Reproduce every one of the records below word for word, omitting the pictures.

┄┄┄┄┄┄┄┄┄┄┄┄┄┄┄┄┄┄┄┄

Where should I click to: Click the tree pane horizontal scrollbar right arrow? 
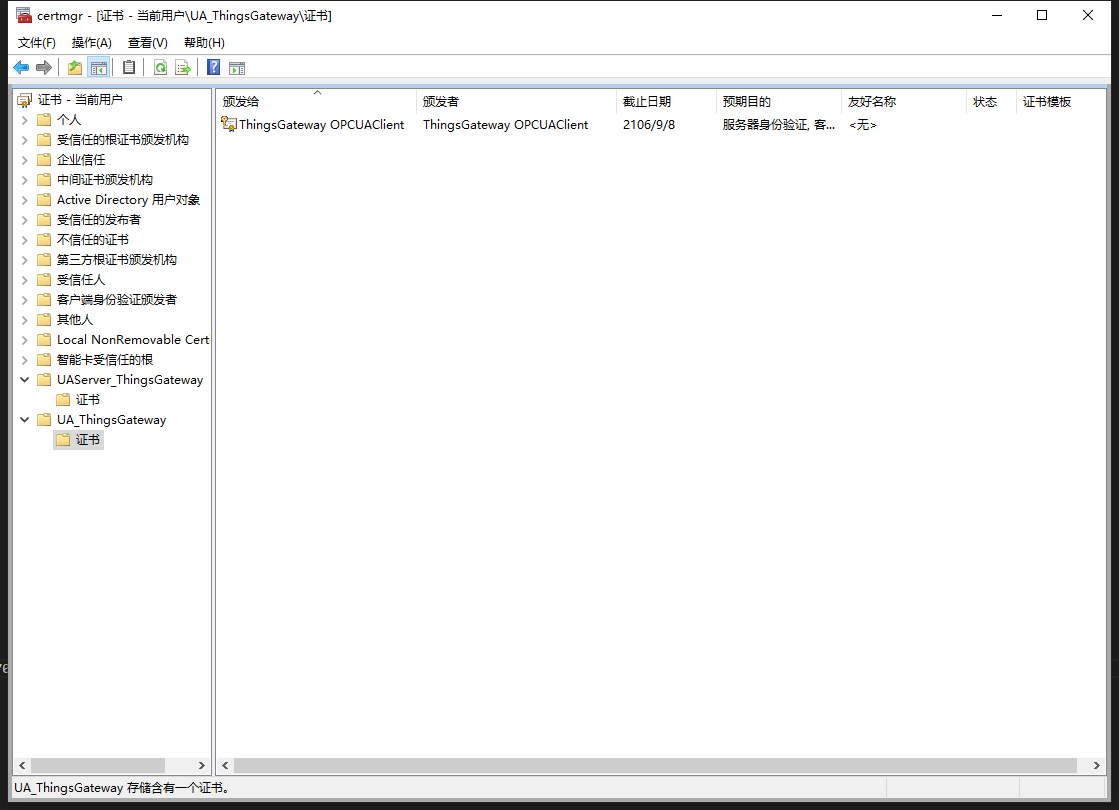[x=201, y=765]
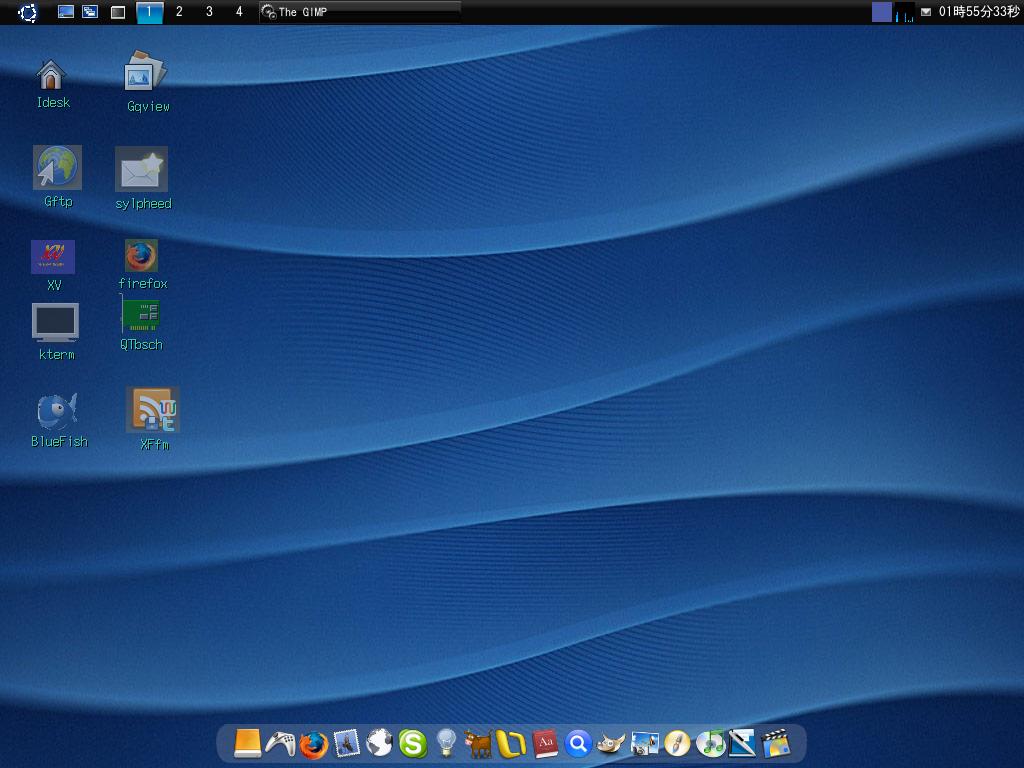Launch the dictionary app from the dock

pyautogui.click(x=546, y=743)
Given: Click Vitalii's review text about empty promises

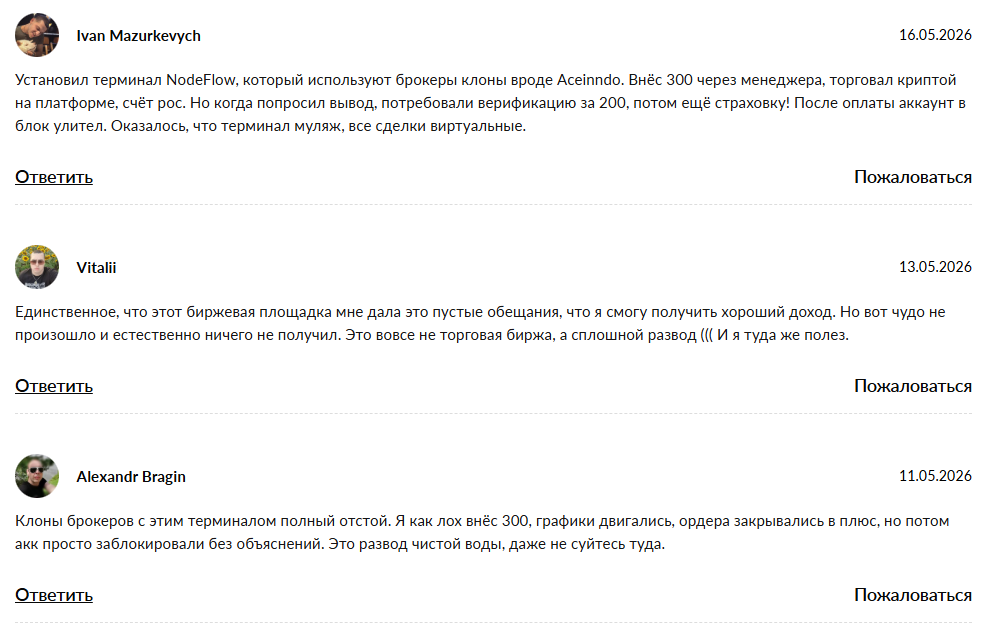Looking at the screenshot, I should coord(480,324).
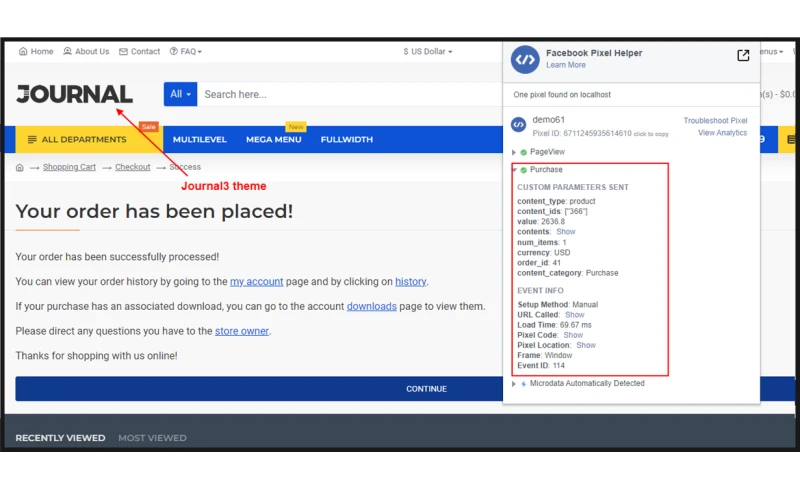The height and width of the screenshot is (490, 800).
Task: Click the green check beside Purchase
Action: [x=523, y=170]
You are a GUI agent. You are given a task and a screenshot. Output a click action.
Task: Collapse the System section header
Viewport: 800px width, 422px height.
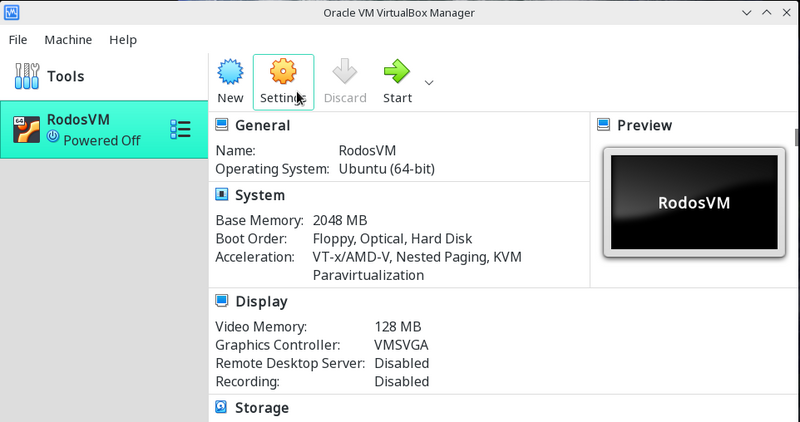(259, 195)
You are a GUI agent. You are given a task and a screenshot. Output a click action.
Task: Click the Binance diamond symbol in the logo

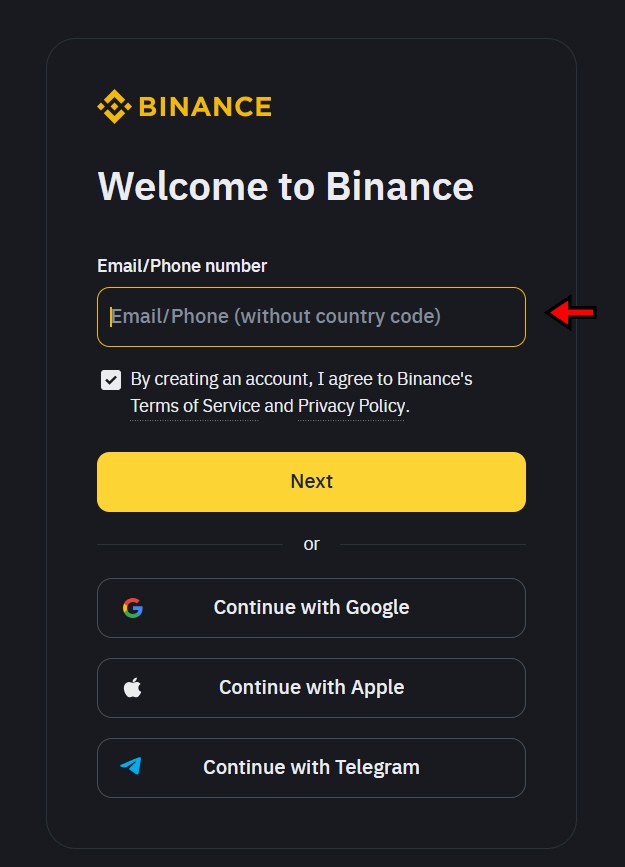pyautogui.click(x=113, y=105)
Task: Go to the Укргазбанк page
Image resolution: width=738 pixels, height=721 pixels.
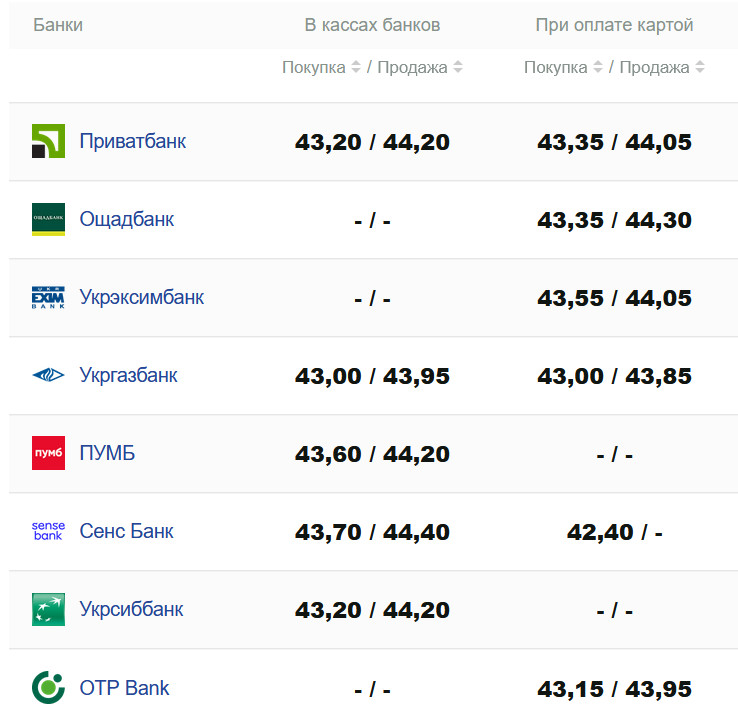Action: [129, 375]
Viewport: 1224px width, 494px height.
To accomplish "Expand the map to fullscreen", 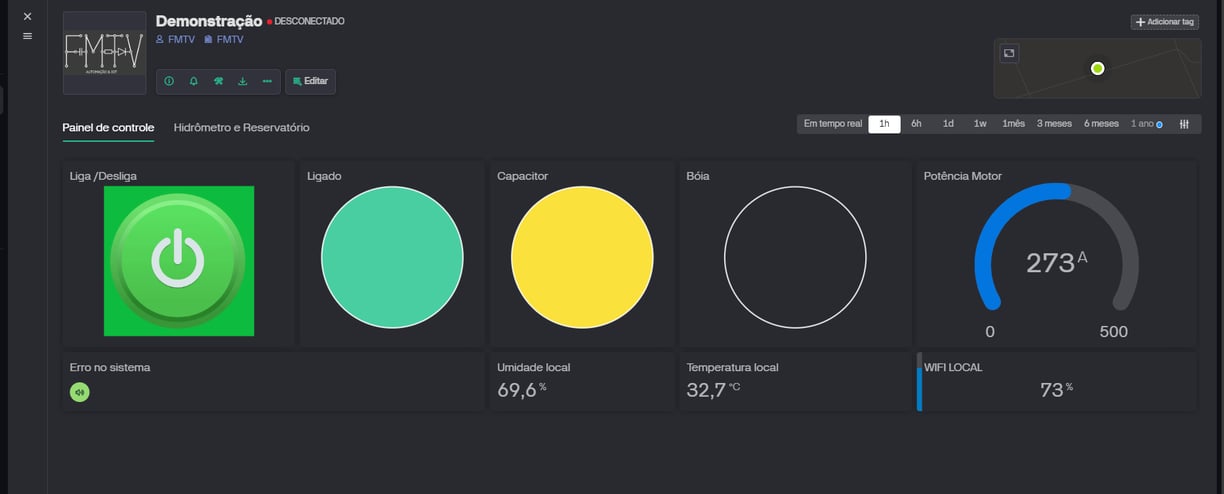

┄┄┄┄┄┄┄┄┄┄┄┄┄┄┄┄┄┄┄┄

- _ANSWER TO THE EXERCISE_:
Where should I click to: Click the tree pane horizontal scrollbar right arrow? 
[x=201, y=765]
Launch the dictionary app from the dock

pyautogui.click(x=546, y=743)
Given: Click Vitalii's review text about empty promises

Looking at the screenshot, I should coord(480,324).
The height and width of the screenshot is (490, 800).
Task: Click the green check beside Purchase
Action: [x=523, y=170]
You are a GUI agent. You are given a task and a screenshot. Output a click action.
Task: Collapse the System section header
Viewport: 800px width, 422px height.
(259, 195)
You are a GUI agent. You are given a task and a screenshot. Output a click action.
Task: Click the Binance diamond symbol in the logo

pyautogui.click(x=113, y=105)
Task: Go to the Укргазбанк page
Image resolution: width=738 pixels, height=721 pixels.
Action: [129, 375]
Viewport: 1224px width, 494px height.
To accomplish "Expand the map to fullscreen", 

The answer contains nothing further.